A: Let’s start with some background. The American Academy of Pediatrics recommends that, barring any medical problem, babies get nothing but breast milk for the first six months. After that, it’s “as long as mutually desired by the mother and child.” Many pediatricians suggest that starting at six months, parents should gradually introduce appropriate food and simultaneously decrease breastfeeding. At the end of a year, most babies will be weaned.
For those first six months, breastfeeding has a number of excellent selling points: First of all, aside from being free, breast milk almost magically adapts to your baby’s changing nutritional needs. Breast milk helps boost the baby’s immune system, reduces the risk of developing allergies, asthma, pneumonia, ear infections, and tooth decay, reduces the risk of becoming obese. It may also increase IQ and cut the risk of developing ADHD later.
Breastfeeding is good for mom too, encouraging her bond with her new baby, reducing her risk of depression, and helping her lose weight after the birth. Longer term, it may reduce her risk of developing breast- or ovarian cancers.
There is absolutely nothing wrong with having a child nurse for longer than the recommended six months—as long as you understand that the kind of nutrition you’re providing is mostly emotional.
Ultimately, the decision as to how long to breastfeed a baby is one that only you and your husband can make. Nevertheless, a lot of people—as you’ve noticed—have strong opinions on the topic and they’re not afraid to share them, whether you want to hear them or not.
So when is enough really enough? One approach that’s been popular for a while is to give the child a vote. The idea is that your son will stop wanting to breastfeed when he’s ready to take that big step towards independence. This kind of “child-led” method works pretty well with potty training (the truth is that most kids will graduate to big-kid underwear only when they’re good and ready). And it works moderately well with solo sleeping (many kids make the decision to stop sleeping with mommy and daddy and move into the big-kid bed).
But letting your child run the show on nursing can be risky, since your definition of when’s a good time to stop nursing (or wearing diapers or sleeping in your bed) may be different than hers.

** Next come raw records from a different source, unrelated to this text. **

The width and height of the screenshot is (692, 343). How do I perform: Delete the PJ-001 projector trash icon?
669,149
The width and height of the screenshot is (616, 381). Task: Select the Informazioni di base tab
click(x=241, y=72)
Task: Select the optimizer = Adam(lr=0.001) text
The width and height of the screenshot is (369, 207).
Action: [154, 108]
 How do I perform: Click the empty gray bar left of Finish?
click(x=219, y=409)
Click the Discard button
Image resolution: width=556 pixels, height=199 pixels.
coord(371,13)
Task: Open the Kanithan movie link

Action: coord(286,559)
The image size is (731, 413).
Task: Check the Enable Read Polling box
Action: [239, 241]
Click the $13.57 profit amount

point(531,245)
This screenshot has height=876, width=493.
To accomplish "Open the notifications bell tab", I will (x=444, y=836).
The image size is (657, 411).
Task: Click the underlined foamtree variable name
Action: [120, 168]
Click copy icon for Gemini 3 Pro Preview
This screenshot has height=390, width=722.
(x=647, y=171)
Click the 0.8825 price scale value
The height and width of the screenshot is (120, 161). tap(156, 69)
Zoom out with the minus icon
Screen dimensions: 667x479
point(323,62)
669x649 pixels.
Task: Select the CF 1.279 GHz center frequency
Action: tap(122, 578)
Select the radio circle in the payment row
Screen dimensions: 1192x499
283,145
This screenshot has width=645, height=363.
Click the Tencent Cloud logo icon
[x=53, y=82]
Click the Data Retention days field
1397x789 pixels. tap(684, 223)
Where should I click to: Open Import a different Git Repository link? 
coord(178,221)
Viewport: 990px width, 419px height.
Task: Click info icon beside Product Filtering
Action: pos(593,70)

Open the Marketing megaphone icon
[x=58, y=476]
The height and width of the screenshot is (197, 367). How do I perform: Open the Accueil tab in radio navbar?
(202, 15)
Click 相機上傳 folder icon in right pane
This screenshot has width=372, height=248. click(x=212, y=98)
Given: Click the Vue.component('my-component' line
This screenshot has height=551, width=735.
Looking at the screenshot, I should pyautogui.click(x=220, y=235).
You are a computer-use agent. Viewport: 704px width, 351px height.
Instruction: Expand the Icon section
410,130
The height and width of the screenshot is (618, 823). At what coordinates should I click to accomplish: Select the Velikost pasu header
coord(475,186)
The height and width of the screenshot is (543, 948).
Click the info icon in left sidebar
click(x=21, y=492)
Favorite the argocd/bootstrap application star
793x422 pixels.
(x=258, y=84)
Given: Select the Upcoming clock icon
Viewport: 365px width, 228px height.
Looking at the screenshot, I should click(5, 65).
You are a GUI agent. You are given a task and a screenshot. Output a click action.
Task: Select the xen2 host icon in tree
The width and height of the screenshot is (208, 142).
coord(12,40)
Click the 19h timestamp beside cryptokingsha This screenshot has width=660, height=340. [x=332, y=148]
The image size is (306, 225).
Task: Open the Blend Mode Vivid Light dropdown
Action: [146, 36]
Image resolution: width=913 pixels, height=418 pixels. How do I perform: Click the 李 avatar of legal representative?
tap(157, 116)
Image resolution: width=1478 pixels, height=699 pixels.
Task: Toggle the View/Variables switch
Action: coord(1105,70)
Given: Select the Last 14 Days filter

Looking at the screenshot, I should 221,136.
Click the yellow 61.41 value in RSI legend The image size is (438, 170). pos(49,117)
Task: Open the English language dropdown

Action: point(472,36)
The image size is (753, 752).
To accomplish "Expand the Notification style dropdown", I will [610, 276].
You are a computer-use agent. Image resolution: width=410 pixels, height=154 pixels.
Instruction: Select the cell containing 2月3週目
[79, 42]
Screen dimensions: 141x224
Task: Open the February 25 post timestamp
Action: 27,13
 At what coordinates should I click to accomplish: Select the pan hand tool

It sounds, though, like you’re less concerned about your son’s age than you are about the reaction from your friends, family, coworkers, and probably even strangers. And that’s not going to change anytime soon. So the only thing you can do short of never allowing your son to nurse around other people is to control how you respond to their comments and smirks. (Don’t you wish you could just smack people sometimes? Of course, I’d never recommend that). One thing you might try is to tell your critics about some of the many advantages of breastfeeding that I outlined above. But don’t get your hopes up. Bottom line: There’s nothing inherently inappropriate about having a two-year-old breastfeed. As his parents, how long that goes on is your decision. Everyone else will just have to live with it.